Moving on were Michael Bennett and Chris Conley, who caught a combined 73 passes last season, and Tony Ball, the receivers coach for six years and a member of the UGA staff for nine years before accepting a job as LSU’s receivers coach in February.
Georgia moved quickly to replace Ball, shifting Bryan McClendon from running-backs coach to receivers coach and hiring former UGA player Thomas Brown from Wisconsin to coach the running backs. But finding players to replace the production of Bennett and Conley will take a while longer.
“We lost a bunch of production,” McClendon said. “We lost guys who played a lot of football and quite frankly have guys who didn’t play as much. But I think it’s a great opportunity, to be honest with you, for those guys.”

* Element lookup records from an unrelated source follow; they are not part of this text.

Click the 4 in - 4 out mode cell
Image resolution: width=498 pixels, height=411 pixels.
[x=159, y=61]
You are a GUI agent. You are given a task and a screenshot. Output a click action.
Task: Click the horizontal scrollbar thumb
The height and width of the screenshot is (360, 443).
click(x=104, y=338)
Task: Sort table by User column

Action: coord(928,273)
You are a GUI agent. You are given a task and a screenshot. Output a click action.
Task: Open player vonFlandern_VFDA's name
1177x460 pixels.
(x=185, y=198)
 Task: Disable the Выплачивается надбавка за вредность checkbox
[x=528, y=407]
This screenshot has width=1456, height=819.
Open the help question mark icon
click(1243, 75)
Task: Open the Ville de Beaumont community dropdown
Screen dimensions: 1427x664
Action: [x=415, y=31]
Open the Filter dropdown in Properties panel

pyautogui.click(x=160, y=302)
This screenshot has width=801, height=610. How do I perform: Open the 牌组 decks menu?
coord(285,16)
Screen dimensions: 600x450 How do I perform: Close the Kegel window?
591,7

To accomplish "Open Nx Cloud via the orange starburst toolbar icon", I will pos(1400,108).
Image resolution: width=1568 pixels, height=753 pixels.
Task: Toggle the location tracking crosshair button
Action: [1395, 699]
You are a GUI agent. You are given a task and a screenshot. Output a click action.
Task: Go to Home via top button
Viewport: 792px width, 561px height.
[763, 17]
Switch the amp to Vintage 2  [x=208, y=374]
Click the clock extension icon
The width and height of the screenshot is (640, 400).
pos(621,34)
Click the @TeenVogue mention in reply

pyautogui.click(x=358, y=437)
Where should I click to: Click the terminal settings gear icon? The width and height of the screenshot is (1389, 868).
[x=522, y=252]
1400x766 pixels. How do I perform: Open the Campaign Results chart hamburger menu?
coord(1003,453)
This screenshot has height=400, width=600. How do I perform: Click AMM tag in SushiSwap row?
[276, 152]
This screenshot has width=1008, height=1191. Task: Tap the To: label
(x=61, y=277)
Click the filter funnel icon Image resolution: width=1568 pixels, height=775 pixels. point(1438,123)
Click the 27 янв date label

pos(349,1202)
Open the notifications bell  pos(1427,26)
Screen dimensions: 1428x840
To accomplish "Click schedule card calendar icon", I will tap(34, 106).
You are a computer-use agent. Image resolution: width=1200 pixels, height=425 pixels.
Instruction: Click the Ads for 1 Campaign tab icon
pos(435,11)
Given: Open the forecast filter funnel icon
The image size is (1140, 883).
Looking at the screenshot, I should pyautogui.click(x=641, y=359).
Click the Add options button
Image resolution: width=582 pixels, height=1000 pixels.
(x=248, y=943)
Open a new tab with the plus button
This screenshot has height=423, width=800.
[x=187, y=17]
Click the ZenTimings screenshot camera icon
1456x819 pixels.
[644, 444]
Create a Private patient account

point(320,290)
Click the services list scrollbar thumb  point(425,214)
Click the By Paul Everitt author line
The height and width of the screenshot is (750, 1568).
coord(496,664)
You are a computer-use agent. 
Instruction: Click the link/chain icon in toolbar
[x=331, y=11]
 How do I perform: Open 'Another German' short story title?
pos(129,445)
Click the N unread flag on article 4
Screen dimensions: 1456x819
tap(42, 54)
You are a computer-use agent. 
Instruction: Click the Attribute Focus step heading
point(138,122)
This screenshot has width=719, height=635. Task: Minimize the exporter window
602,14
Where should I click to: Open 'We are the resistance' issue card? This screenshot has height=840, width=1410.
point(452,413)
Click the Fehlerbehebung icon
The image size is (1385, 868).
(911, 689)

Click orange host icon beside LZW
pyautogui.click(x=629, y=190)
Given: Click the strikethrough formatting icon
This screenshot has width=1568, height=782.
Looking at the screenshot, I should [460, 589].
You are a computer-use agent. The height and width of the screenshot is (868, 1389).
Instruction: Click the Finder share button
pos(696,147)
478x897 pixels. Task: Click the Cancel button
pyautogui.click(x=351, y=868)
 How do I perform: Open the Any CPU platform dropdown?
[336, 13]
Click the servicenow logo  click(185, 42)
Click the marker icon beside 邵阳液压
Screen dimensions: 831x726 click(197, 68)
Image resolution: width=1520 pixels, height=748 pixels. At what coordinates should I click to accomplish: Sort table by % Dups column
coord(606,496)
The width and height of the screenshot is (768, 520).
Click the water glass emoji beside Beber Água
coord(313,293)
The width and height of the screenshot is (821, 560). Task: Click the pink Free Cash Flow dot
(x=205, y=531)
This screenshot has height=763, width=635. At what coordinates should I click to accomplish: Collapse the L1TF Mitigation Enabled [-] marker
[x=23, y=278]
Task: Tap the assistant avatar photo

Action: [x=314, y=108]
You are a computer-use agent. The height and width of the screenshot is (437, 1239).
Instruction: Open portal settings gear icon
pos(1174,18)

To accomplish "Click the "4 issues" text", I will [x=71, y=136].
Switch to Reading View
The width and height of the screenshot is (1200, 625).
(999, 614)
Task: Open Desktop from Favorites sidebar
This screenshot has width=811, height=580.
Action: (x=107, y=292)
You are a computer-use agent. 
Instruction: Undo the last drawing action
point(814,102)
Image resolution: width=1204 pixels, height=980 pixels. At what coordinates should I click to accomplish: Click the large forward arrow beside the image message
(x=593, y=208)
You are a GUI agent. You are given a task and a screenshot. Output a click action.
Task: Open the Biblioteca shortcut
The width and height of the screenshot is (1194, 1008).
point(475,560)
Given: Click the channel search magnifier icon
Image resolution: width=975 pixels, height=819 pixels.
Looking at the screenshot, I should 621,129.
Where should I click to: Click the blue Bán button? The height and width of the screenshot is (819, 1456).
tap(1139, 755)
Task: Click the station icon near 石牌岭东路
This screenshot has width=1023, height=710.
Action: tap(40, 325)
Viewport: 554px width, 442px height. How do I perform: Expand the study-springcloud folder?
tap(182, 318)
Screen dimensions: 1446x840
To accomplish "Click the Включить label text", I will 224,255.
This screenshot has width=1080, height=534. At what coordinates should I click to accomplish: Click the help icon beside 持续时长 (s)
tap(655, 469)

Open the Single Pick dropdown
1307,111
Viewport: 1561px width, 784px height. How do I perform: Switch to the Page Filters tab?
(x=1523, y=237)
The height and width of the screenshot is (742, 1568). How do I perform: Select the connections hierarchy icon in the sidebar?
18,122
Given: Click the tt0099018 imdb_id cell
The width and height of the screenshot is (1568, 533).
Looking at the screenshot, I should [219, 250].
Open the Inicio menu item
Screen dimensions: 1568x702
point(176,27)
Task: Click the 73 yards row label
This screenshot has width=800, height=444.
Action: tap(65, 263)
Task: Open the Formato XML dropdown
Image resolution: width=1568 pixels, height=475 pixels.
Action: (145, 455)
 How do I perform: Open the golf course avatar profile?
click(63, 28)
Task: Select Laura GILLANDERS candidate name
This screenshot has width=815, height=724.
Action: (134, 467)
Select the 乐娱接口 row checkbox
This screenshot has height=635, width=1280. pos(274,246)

Georgia’s leading returning receiver is Malcolm Mitchell, who recovered from a 2013 knee injury (torn ACL) to play in nine games last season. He caught 31 passes for 248 yards.
Mitchell said last week that he has “felt the best I have in a while” throughout spring practice.
No other returning wide receiver caught more than six passes last season.
“When it’s all said and done, I’ve got to come up with about seven or eight guys who I think can play winning football for the University of Georgia,” McClendon said. “Whether they are freshmen or walk-ons or seniors, it’s kind of up to those guys to compete on the field and decide.”
The competition will continue into the summer, when three 2015 signees will join the group, including five-star recruit Terry Godwin.
McClendon has seen some good things from his unit this spring.
“Malcolm Mitchell has made a lot of strides. Isaiah McKenzie is having a very good spring. Reggie Davis has continued to improve and is having a very good spring so far as well,” McClendon said. “Justin (Scott-Wesley) has come a long ways as well, but he still has a little more ways to go, just getting confidence back in his game and in his body and being able to get back to old form a little bit.”
Scott-Wesley started four of Georgia’s first five games in 2013 before a torn ACL ended his season. He returned to play in six games last season, none of them starts.
Coach Mark Richt has expressed concern about the overall number of passes dropped in practices this spring, but he said there has been gradual improvement in that area.
“I’m not going to call names out, but it’s probably been more confined to one or two guys (dropping passes) than it has been the whole group,” Richt said.
As for his own change of coaching assignments, McClendon, a Georgia wide receiver in 2002-05, said: “It feels like I’m back at home.”